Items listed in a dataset

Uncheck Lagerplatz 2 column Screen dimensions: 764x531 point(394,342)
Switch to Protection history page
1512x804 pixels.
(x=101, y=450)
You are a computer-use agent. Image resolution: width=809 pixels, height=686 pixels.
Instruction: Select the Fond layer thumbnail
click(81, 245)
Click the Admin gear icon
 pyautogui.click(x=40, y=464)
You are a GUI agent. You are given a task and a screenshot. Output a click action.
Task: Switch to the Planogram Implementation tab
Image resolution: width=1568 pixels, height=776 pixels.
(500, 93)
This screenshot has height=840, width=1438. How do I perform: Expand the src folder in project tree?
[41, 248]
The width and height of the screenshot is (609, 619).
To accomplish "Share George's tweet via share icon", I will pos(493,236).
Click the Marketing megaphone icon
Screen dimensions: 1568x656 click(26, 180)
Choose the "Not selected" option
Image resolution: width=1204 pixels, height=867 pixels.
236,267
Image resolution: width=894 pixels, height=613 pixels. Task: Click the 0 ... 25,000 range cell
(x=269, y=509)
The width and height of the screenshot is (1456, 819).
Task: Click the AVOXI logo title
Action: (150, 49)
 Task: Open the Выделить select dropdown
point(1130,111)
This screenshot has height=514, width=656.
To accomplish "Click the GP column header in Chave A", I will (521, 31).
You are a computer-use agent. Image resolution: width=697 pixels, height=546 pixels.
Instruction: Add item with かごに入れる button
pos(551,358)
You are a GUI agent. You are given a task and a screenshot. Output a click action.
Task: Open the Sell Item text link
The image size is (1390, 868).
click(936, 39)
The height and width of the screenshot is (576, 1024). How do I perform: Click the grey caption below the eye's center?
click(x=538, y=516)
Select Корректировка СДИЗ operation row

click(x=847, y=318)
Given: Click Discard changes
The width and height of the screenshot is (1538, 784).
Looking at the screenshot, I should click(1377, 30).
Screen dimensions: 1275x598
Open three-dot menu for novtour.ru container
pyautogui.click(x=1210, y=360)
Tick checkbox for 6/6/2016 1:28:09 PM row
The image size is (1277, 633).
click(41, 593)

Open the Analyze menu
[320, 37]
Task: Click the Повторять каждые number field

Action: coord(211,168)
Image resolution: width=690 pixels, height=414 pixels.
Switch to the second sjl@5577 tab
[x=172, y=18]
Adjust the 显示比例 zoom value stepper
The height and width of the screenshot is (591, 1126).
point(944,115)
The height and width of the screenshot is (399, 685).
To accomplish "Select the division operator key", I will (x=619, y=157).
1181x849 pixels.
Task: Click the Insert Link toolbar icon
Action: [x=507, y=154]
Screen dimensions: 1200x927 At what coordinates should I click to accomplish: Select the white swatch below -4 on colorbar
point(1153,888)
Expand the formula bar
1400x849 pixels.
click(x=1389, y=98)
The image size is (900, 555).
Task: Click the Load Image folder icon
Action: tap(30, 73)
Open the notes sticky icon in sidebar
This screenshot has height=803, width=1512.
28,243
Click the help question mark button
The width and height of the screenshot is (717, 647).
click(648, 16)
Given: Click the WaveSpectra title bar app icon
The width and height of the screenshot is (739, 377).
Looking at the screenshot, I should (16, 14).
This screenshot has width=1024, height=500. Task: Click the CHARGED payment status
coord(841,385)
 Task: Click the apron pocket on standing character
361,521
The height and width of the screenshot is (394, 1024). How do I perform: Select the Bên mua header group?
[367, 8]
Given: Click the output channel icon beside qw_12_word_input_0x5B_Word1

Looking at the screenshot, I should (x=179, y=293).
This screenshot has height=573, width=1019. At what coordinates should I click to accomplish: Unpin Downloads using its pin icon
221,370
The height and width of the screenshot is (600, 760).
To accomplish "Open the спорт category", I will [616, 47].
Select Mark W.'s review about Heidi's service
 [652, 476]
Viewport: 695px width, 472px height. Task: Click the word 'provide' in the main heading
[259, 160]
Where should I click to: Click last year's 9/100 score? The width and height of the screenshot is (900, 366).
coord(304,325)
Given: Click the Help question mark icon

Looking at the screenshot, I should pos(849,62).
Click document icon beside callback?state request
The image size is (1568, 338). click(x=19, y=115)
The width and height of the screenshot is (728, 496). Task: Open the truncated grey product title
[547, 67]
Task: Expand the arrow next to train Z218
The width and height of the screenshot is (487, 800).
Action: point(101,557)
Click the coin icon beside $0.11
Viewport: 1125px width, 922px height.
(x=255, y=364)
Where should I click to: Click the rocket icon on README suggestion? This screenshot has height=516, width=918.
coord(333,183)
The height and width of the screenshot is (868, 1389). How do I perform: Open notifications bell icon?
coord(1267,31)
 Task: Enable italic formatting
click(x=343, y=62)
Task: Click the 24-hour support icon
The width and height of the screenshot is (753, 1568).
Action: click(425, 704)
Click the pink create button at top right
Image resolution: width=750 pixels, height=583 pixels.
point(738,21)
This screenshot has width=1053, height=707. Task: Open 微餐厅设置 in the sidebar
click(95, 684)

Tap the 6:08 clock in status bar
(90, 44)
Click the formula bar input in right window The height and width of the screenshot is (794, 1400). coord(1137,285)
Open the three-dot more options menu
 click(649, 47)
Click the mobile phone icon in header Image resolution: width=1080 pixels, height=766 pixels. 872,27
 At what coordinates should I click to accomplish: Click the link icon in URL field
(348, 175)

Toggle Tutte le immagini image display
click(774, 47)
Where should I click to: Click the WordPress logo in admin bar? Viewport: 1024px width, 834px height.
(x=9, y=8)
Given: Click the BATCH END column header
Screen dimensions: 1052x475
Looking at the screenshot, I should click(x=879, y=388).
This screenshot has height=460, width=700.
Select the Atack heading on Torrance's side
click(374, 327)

> [Directions for this task]
Give all of the lines above again, exactly as they are.

> [Your response]
Uncheck Lagerplatz 2 column Screen dimensions: 764x531 point(394,342)
Switch to Protection history page
1512x804 pixels.
(x=101, y=450)
You are a computer-use agent. Image resolution: width=809 pixels, height=686 pixels.
Instruction: Select the Fond layer thumbnail
click(81, 245)
Click the Admin gear icon
 pyautogui.click(x=40, y=464)
You are a GUI agent. You are given a task and a screenshot. Output a click action.
Task: Switch to the Planogram Implementation tab
Image resolution: width=1568 pixels, height=776 pixels.
(500, 93)
This screenshot has height=840, width=1438. How do I perform: Expand the src folder in project tree?
[41, 248]
The width and height of the screenshot is (609, 619).
To accomplish "Share George's tweet via share icon", I will pos(493,236).
Click the Marketing megaphone icon
Screen dimensions: 1568x656 click(26, 180)
Choose the "Not selected" option
Image resolution: width=1204 pixels, height=867 pixels.
236,267
Image resolution: width=894 pixels, height=613 pixels. Task: Click the 0 ... 25,000 range cell
(x=269, y=509)
The width and height of the screenshot is (1456, 819).
Task: Click the AVOXI logo title
Action: (150, 49)
 Task: Open the Выделить select dropdown
point(1130,111)
This screenshot has height=514, width=656.
To accomplish "Click the GP column header in Chave A", I will (521, 31).
You are a computer-use agent. Image resolution: width=697 pixels, height=546 pixels.
Instruction: Add item with かごに入れる button
pos(551,358)
You are a GUI agent. You are given a task and a screenshot. Output a click action.
Task: Open the Sell Item text link
The image size is (1390, 868).
click(936, 39)
The height and width of the screenshot is (576, 1024). How do I perform: Click the grey caption below the eye's center?
click(x=538, y=516)
Select Корректировка СДИЗ operation row

click(x=847, y=318)
Given: Click Discard changes
The width and height of the screenshot is (1538, 784).
Looking at the screenshot, I should click(1377, 30).
Screen dimensions: 1275x598
Open three-dot menu for novtour.ru container
pyautogui.click(x=1210, y=360)
Tick checkbox for 6/6/2016 1:28:09 PM row
The image size is (1277, 633).
click(41, 593)

Open the Analyze menu
[320, 37]
Task: Click the Повторять каждые number field

Action: coord(211,168)
Image resolution: width=690 pixels, height=414 pixels.
Switch to the second sjl@5577 tab
[x=172, y=18]
Adjust the 显示比例 zoom value stepper
The height and width of the screenshot is (591, 1126).
point(944,115)
The height and width of the screenshot is (399, 685).
To accomplish "Select the division operator key", I will (x=619, y=157).
1181x849 pixels.
Task: Click the Insert Link toolbar icon
Action: [x=507, y=154]
Screen dimensions: 1200x927 At what coordinates should I click to accomplish: Select the white swatch below -4 on colorbar
point(1153,888)
Expand the formula bar
1400x849 pixels.
click(x=1389, y=98)
The image size is (900, 555).
Task: Click the Load Image folder icon
Action: tap(30, 73)
Open the notes sticky icon in sidebar
This screenshot has height=803, width=1512.
28,243
Click the help question mark button
The width and height of the screenshot is (717, 647).
click(648, 16)
Given: Click the WaveSpectra title bar app icon
The width and height of the screenshot is (739, 377).
Looking at the screenshot, I should (16, 14).
This screenshot has width=1024, height=500. Task: Click the CHARGED payment status
coord(841,385)
 Task: Click the apron pocket on standing character
361,521
The height and width of the screenshot is (394, 1024). How do I perform: Select the Bên mua header group?
[367, 8]
Given: Click the output channel icon beside qw_12_word_input_0x5B_Word1

Looking at the screenshot, I should (x=179, y=293).
This screenshot has height=573, width=1019. At what coordinates should I click to accomplish: Unpin Downloads using its pin icon
221,370
The height and width of the screenshot is (600, 760).
To accomplish "Open the спорт category", I will [616, 47].
Select Mark W.'s review about Heidi's service
 [652, 476]
Viewport: 695px width, 472px height. Task: Click the word 'provide' in the main heading
[259, 160]
Where should I click to: Click last year's 9/100 score? The width and height of the screenshot is (900, 366).
coord(304,325)
Given: Click the Help question mark icon

Looking at the screenshot, I should pos(849,62).
Click document icon beside callback?state request
The image size is (1568, 338). click(x=19, y=115)
The width and height of the screenshot is (728, 496). Task: Open the truncated grey product title
[547, 67]
Task: Expand the arrow next to train Z218
The width and height of the screenshot is (487, 800).
Action: point(101,557)
Click the coin icon beside $0.11
Viewport: 1125px width, 922px height.
(x=255, y=364)
Where should I click to: Click the rocket icon on README suggestion? This screenshot has height=516, width=918.
coord(333,183)
The height and width of the screenshot is (868, 1389). How do I perform: Open notifications bell icon?
coord(1267,31)
 Task: Enable italic formatting
click(x=343, y=62)
Task: Click the 24-hour support icon
The width and height of the screenshot is (753, 1568).
Action: click(425, 704)
Click the pink create button at top right
Image resolution: width=750 pixels, height=583 pixels.
point(738,21)
This screenshot has width=1053, height=707. Task: Open 微餐厅设置 in the sidebar
click(95, 684)

Tap the 6:08 clock in status bar
(90, 44)
Click the formula bar input in right window The height and width of the screenshot is (794, 1400). coord(1137,285)
Open the three-dot more options menu
 click(649, 47)
Click the mobile phone icon in header Image resolution: width=1080 pixels, height=766 pixels. 872,27
 At what coordinates should I click to accomplish: Click the link icon in URL field
(348, 175)

Toggle Tutte le immagini image display
click(774, 47)
Where should I click to: Click the WordPress logo in admin bar? Viewport: 1024px width, 834px height.
(x=9, y=8)
Given: Click the BATCH END column header
Screen dimensions: 1052x475
Looking at the screenshot, I should click(x=879, y=388).
This screenshot has height=460, width=700.
Select the Atack heading on Torrance's side
click(374, 327)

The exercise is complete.